## Brief
Switch "Select" to "Pick" everywhere in the items below. Write them out again with nothing else changed.

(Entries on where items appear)
= = = = =
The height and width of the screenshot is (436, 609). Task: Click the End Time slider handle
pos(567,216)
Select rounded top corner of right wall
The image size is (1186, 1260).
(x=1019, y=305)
= = = = =
## Solution below
The height and width of the screenshot is (436, 609). Task: Click the End Time slider handle
pos(567,216)
Pick rounded top corner of right wall
The image size is (1186, 1260).
(x=1019, y=305)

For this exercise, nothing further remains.